*Stated task:*
Reproduce every line of the material below, word for word, with nothing changed.

*Supplied records:*
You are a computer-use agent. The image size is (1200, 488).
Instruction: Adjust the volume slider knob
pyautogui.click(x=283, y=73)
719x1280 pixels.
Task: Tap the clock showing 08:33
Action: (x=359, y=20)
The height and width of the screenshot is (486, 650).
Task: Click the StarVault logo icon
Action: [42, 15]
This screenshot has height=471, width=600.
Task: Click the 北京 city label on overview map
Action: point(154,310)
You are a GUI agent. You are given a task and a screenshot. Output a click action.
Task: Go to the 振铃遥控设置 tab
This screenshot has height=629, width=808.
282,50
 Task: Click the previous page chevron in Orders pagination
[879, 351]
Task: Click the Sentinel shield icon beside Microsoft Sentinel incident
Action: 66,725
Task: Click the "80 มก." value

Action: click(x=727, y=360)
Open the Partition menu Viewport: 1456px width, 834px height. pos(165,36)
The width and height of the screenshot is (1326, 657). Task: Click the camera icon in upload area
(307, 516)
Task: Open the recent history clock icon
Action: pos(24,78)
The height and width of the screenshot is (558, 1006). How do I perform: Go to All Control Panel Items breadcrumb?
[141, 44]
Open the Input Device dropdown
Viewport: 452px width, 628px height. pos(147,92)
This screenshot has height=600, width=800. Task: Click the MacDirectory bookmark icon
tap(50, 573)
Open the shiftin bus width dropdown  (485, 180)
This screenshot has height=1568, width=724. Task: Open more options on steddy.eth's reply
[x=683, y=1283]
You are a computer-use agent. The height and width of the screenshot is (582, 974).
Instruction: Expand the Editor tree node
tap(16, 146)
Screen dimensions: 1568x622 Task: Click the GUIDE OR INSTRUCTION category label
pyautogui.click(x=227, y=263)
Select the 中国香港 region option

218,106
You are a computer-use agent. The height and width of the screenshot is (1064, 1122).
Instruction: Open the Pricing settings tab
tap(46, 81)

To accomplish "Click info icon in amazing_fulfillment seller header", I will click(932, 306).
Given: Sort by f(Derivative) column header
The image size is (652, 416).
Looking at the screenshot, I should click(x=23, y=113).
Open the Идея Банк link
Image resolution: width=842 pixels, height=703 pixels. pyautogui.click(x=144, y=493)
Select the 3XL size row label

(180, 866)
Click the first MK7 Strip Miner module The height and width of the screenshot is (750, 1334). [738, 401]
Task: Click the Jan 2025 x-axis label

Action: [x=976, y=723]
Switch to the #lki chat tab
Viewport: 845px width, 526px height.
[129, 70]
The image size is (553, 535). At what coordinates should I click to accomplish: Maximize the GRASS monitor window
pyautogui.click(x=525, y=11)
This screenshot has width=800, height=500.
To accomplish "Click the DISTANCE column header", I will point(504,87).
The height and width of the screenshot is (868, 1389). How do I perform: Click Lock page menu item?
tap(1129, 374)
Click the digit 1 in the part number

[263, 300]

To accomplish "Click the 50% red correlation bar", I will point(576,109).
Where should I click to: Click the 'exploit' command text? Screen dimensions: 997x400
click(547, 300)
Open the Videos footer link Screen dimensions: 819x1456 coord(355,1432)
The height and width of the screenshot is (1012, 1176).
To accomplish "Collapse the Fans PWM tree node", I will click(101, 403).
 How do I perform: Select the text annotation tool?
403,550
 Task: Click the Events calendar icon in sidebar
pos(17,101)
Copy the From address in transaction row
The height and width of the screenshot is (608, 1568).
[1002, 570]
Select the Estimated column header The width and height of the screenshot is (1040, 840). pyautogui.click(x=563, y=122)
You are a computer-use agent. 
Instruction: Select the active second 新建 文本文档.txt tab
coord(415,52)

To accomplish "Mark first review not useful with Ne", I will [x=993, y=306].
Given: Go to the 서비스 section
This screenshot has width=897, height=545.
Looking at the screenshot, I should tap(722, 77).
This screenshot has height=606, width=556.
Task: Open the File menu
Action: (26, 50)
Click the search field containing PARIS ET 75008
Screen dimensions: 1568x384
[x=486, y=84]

*Solution to this exercise:*
You are a computer-use agent. The image size is (1200, 488).
Instruction: Adjust the volume slider knob
pyautogui.click(x=283, y=73)
719x1280 pixels.
Task: Tap the clock showing 08:33
Action: (x=359, y=20)
The height and width of the screenshot is (486, 650).
Task: Click the StarVault logo icon
Action: [42, 15]
This screenshot has height=471, width=600.
Task: Click the 北京 city label on overview map
Action: point(154,310)
You are a GUI agent. You are given a task and a screenshot. Output a click action.
Task: Go to the 振铃遥控设置 tab
This screenshot has height=629, width=808.
282,50
 Task: Click the previous page chevron in Orders pagination
[879, 351]
Task: Click the Sentinel shield icon beside Microsoft Sentinel incident
Action: 66,725
Task: Click the "80 มก." value

Action: click(x=727, y=360)
Open the Partition menu Viewport: 1456px width, 834px height. pos(165,36)
The width and height of the screenshot is (1326, 657). Task: Click the camera icon in upload area
(307, 516)
Task: Open the recent history clock icon
Action: pos(24,78)
The height and width of the screenshot is (558, 1006). How do I perform: Go to All Control Panel Items breadcrumb?
[141, 44]
Open the Input Device dropdown
Viewport: 452px width, 628px height. pos(147,92)
This screenshot has height=600, width=800. Task: Click the MacDirectory bookmark icon
tap(50, 573)
Open the shiftin bus width dropdown  (485, 180)
This screenshot has height=1568, width=724. Task: Open more options on steddy.eth's reply
[x=683, y=1283]
You are a computer-use agent. The height and width of the screenshot is (582, 974).
Instruction: Expand the Editor tree node
tap(16, 146)
Screen dimensions: 1568x622 Task: Click the GUIDE OR INSTRUCTION category label
pyautogui.click(x=227, y=263)
Select the 中国香港 region option

218,106
You are a computer-use agent. The height and width of the screenshot is (1064, 1122).
Instruction: Open the Pricing settings tab
tap(46, 81)

To accomplish "Click info icon in amazing_fulfillment seller header", I will click(932, 306).
Given: Sort by f(Derivative) column header
The image size is (652, 416).
Looking at the screenshot, I should click(x=23, y=113).
Open the Идея Банк link
Image resolution: width=842 pixels, height=703 pixels. pyautogui.click(x=144, y=493)
Select the 3XL size row label

(180, 866)
Click the first MK7 Strip Miner module The height and width of the screenshot is (750, 1334). [738, 401]
Task: Click the Jan 2025 x-axis label

Action: [x=976, y=723]
Switch to the #lki chat tab
Viewport: 845px width, 526px height.
[129, 70]
The image size is (553, 535). At what coordinates should I click to accomplish: Maximize the GRASS monitor window
pyautogui.click(x=525, y=11)
This screenshot has width=800, height=500.
To accomplish "Click the DISTANCE column header", I will point(504,87).
The height and width of the screenshot is (868, 1389). How do I perform: Click Lock page menu item?
tap(1129, 374)
Click the digit 1 in the part number

[263, 300]

To accomplish "Click the 50% red correlation bar", I will point(576,109).
Where should I click to: Click the 'exploit' command text? Screen dimensions: 997x400
click(547, 300)
Open the Videos footer link Screen dimensions: 819x1456 coord(355,1432)
The height and width of the screenshot is (1012, 1176).
To accomplish "Collapse the Fans PWM tree node", I will click(101, 403).
 How do I perform: Select the text annotation tool?
403,550
 Task: Click the Events calendar icon in sidebar
pos(17,101)
Copy the From address in transaction row
The height and width of the screenshot is (608, 1568).
[1002, 570]
Select the Estimated column header The width and height of the screenshot is (1040, 840). pyautogui.click(x=563, y=122)
You are a computer-use agent. 
Instruction: Select the active second 新建 文本文档.txt tab
coord(415,52)

To accomplish "Mark first review not useful with Ne", I will [x=993, y=306].
Given: Go to the 서비스 section
This screenshot has width=897, height=545.
Looking at the screenshot, I should tap(722, 77).
This screenshot has height=606, width=556.
Task: Open the File menu
Action: (26, 50)
Click the search field containing PARIS ET 75008
Screen dimensions: 1568x384
[x=486, y=84]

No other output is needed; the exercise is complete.